Shockley undoubtedly was not responsible for the initial device, muscled in on the resulting publicity, argued over the patents, pissed off both Bardeen and Brattain and generally wreaked havoc. Unfortunately, there was arguably still some credit due to him.
Once it became clear to him that Bardeen and Brattain’s point-contact device was going to work, he secretly began working on the development that became the junction transistor. Precisely because everybody involved was working with one eye on patents, all the documents were carefully preserved and Shockley did have a clear claim to the latter. However, it was obvious to all concerned that he was glory-hunting and he deliberately excluded Bardeen and Brattain from the team working on the junction transistor even after he’d revealed his idea within the company. (The most detailed account I know of the sequence of events is that in Riordan and Hoddeson’s excellent Crystal Fire, Norton, 1997.)
The pair of them were undoubtedly capable of coming up with the idea of the junction device had they been given a chance. His behaviour in excluding them at this stage thus says little for his character, but there’s little doubt that in practice that step was Shockley’s, for which he was awarded the patent.
Brattain always mocked the famous publicity photo of the three of them; it was his lab bench pictured and Shockley had never been anywhere near the apparatus before. Bardeen was always more circumspect in public about their falling out with Shockley, though the candid letter of resignation he wrote about the breakdown when he left Bell Labs is quoted at length by Hoddeson and Daitch in their biography of him (True Genius, Joseph Henry, 2002). Even in interviews after Shockley’s death, he always accepted that Shockley had played his part.
Joel Shurkin’s new Shockley biography Broken Genius (Macmillan, 2006) discusses the circumstances of their Nobel Prize in a bit of detail. (Though without having waited to see the Swedish Academy’s papers on the award, which will just recently have been unembargoed under their standard 50-year rule. To my knowledge, nobody’s said anything about what they say in this instance.) The question of whether Shockley should be included was discussed amongst American physicists at the time. Shurkin, while defending Shockley’s share of the prize, suggests that some people nominating all three may have been doing so because they thought that making the award at all might be controversial. And it certainly stands out as one of the more applied physics awards that there’s been. The suggestion is that being inclusive in the nomination was a way of smoothing over the wrinkles standing in the way.
However, what’s really striking in Shurkin’s account is Shockley’s utter paranoia about the matter. He wrote to the Swedes demanding to know whether there’d been any whispering campaign against him and, if so, who was involved. They wrote back essentially saying “We’ve given you the Prize, shut up!”.

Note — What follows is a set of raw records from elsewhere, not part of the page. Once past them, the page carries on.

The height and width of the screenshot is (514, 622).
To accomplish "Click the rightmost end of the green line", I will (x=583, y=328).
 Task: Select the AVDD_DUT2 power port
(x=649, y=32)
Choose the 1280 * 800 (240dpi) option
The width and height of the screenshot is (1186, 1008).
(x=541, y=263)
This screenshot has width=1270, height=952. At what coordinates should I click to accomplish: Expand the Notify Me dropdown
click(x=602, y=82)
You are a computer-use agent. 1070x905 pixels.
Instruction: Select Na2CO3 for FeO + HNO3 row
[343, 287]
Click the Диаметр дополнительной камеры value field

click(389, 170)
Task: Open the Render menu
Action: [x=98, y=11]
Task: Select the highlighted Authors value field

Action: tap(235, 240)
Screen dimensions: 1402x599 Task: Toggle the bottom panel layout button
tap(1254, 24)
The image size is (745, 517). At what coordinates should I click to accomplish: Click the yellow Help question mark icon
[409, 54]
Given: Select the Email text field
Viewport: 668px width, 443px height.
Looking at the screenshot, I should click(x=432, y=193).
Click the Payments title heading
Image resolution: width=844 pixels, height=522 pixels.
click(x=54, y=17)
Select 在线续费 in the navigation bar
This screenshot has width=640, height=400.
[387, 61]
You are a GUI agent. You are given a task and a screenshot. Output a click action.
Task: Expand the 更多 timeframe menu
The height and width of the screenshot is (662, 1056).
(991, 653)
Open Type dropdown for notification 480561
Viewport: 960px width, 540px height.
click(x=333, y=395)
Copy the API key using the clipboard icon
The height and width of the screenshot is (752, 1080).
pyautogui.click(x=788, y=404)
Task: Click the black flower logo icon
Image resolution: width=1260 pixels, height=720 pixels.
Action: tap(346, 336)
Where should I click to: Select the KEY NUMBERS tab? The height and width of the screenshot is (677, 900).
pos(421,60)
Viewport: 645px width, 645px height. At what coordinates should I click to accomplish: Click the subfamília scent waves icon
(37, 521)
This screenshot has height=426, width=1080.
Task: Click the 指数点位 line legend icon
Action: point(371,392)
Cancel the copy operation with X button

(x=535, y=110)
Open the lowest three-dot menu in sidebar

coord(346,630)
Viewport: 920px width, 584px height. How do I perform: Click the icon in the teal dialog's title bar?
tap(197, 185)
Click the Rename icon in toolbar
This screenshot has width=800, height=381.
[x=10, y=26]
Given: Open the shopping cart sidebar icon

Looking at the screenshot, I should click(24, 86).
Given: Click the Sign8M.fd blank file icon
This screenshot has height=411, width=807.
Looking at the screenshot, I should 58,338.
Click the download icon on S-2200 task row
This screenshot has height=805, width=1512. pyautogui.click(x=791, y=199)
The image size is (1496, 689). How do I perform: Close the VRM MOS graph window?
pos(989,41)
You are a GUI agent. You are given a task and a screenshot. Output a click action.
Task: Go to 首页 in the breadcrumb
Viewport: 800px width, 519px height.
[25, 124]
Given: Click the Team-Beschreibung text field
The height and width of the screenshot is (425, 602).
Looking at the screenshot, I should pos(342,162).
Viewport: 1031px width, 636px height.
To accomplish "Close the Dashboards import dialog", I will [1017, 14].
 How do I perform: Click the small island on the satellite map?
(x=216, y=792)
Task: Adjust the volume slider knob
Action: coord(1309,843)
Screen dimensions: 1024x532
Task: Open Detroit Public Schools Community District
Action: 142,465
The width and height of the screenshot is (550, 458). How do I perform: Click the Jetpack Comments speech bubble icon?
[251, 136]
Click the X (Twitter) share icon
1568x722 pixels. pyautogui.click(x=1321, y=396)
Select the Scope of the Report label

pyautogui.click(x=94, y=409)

Including him in the prize thus doesn’t seem to have made him particularly happy.
Bart: Okay, look, I made a terrible mistake. I wandered into a Junior Camper recruitment center, but what’s done is done: I’ve made my bed, and now I’ve got to weasel out of it.
Marge: I know you think the Junior Campers are square and “uncool”, but they also do a lot of neat things, like sing-alongs and flag ceremonies.
Homer: Marge, don’t discourage the boy. Weaseling out of things is important to learn. It’s what separates us from the animals!.. except the weasel.